The streets made me.
The island cleared my mind.
And the story?
The story was just beginning.

Poetic Cinema — Chapter 5: Rat Planet
Once you step back from the streets long enough…
you start seeing the bigger game.
Not just the corner.
Not just the neighborhood.
The whole planet.
For years I thought the war was local.
Washington Heights.
Bronx garages.
Harlem nights.
But the older I got…
the more I realized something.
The war was never just in the streets.
The streets were just the battlefield.
The real game was always bigger.
Governments.
Corporations.
Banks.
Pharmaceutical companies.
Media machines.
Systems moving money and influence like chess pieces.
And in that system…
there are always rats.
Not the animals.
The type that survive by feeding on chaos.
Some wear street clothes.
Some wear suits.
Some wear uniforms.
Some sit behind desks writing laws.
I started calling it Rat Planet.
A world where corruption becomes normal.
Where poison gets sold as medicine.
Where wars get sold as protection.
Where addiction becomes an industry.
Think about it.
The same system that floods neighborhoods with drugs…

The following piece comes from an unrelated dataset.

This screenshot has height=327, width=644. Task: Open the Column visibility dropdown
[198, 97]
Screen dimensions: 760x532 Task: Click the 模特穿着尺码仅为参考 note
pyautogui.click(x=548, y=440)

later builds billion-dollar rehab centers.
The same people who profit from sickness…
later sell the cure.
And the same politicians who promise safety…

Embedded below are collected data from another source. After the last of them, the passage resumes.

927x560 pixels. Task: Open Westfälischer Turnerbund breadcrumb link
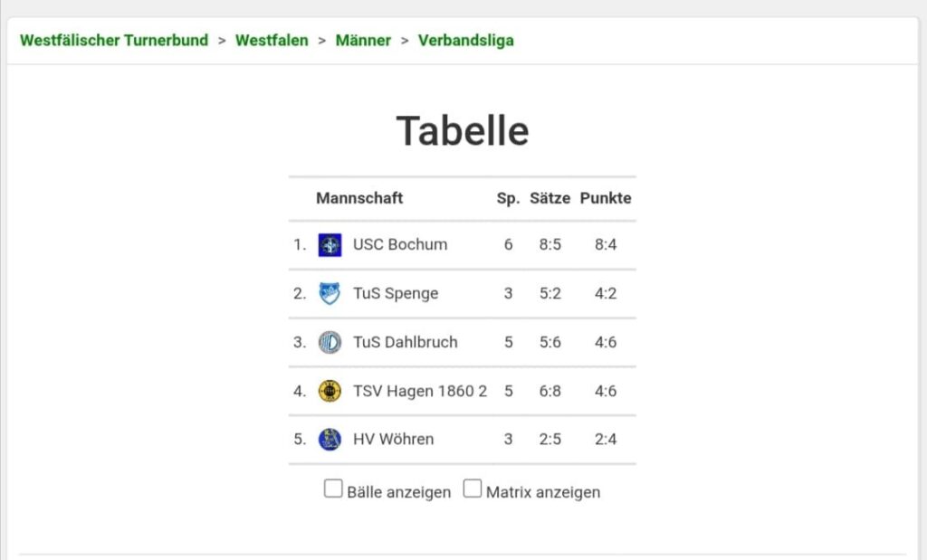click(x=114, y=40)
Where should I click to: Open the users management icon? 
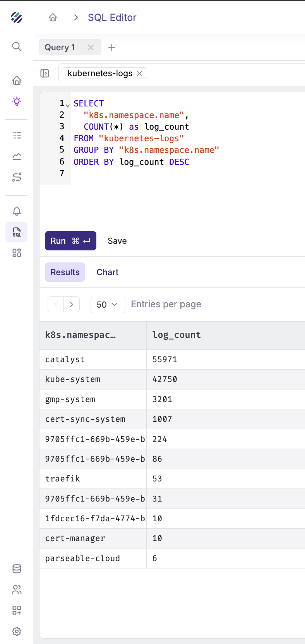17,589
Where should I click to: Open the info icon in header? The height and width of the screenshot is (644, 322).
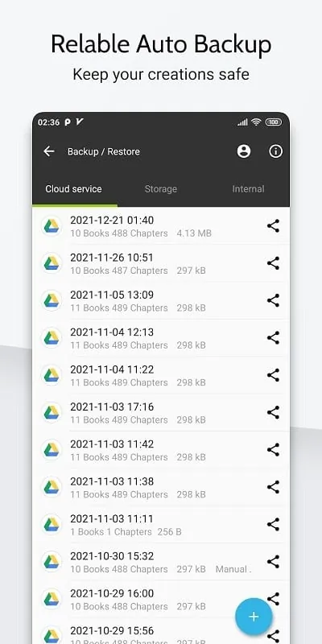(x=275, y=151)
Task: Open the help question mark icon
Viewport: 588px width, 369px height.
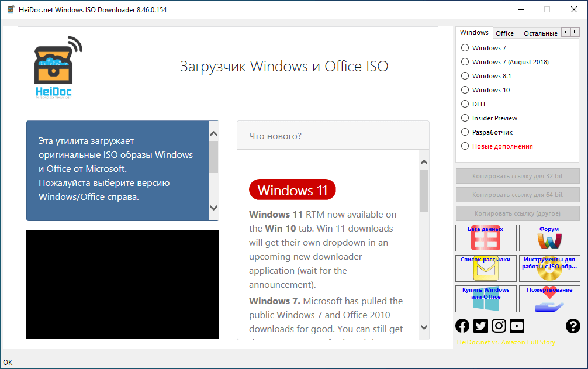Action: click(572, 326)
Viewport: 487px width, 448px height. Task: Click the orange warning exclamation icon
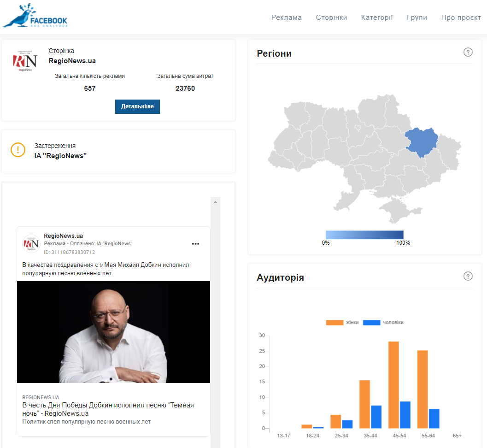point(18,150)
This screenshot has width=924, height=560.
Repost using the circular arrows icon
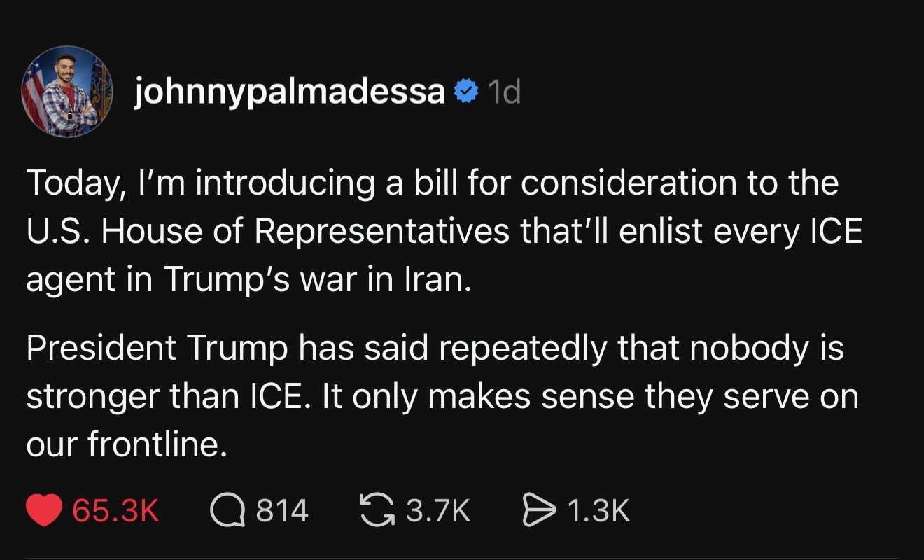pyautogui.click(x=375, y=510)
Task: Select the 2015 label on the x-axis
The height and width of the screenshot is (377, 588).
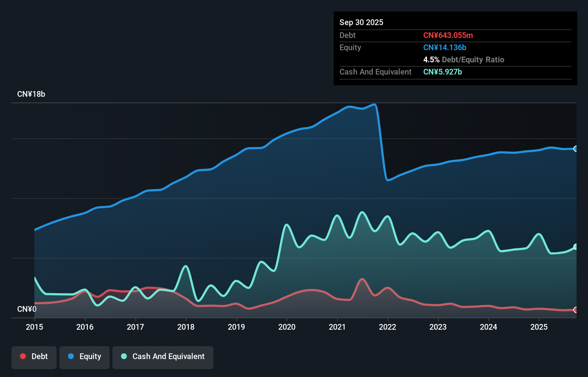Action: click(x=34, y=327)
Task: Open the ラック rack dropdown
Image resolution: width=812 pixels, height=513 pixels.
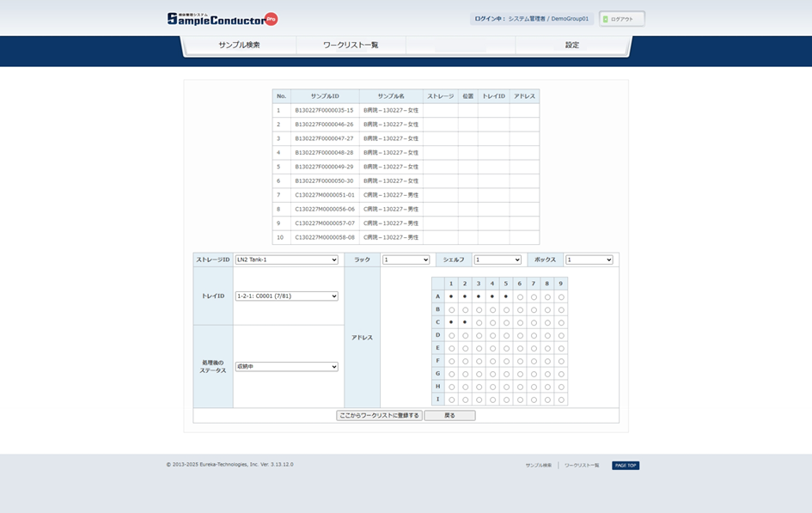Action: (x=406, y=260)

often helped create the danger in the first place.
But here’s the strange part.
Rat Planet doesn’t only live in governments.

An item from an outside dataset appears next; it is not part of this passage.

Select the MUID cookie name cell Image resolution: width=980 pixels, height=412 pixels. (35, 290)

It lives in human nature too.
Greed.
Fear.
Power.
Those three forces have shaped history longer than any empire.
Yet something else exists too.
Something rats can’t control.
The human spirit.
The stubborn refusal to disappear.
The ability to learn.
To forgive.
To rebuild.
I saw it in the streets.
Single mothers holding families together.
Neighbors protecting each other.
Young kids choosing music instead of violence.
Old men telling stories so the next generation understands the past.
That’s the side of humanity Rat Planet never talks about.
Because hope is bad for business.
Awareness breaks control.
And truth disrupts systems.
The older I became…
the less I hated the world.
Hate keeps you trapped inside the game.
Understanding lets you step outside it.
The streets taught me survival.
Puerto Rico gave me silence.
Rat Planet gave me perspective.
Now I see things differently.
Life is not just a battlefield.
It’s also a classroom.
Every mistake is a lesson.
Every loss is a teacher.
Every survivor becomes a witness.
And that’s what I am now.
Not just the Black Knight of Washington Heights.
A witness to the systems.
A witness to the streets.
A witness to fifty years of human behavior.
Rat Planet may run the game.
But survivors write the history.

Poetic Cinema — Chapter 6: The Black Knight’s Philosophy
After enough years in the storm…
you stop asking who won.
You start asking what it all meant.
The streets teach many things.
How to survive.
How to read people.
How to move fast.
How to stay alert.
But the streets rarely teach peace.
Peace is something a man has to discover later.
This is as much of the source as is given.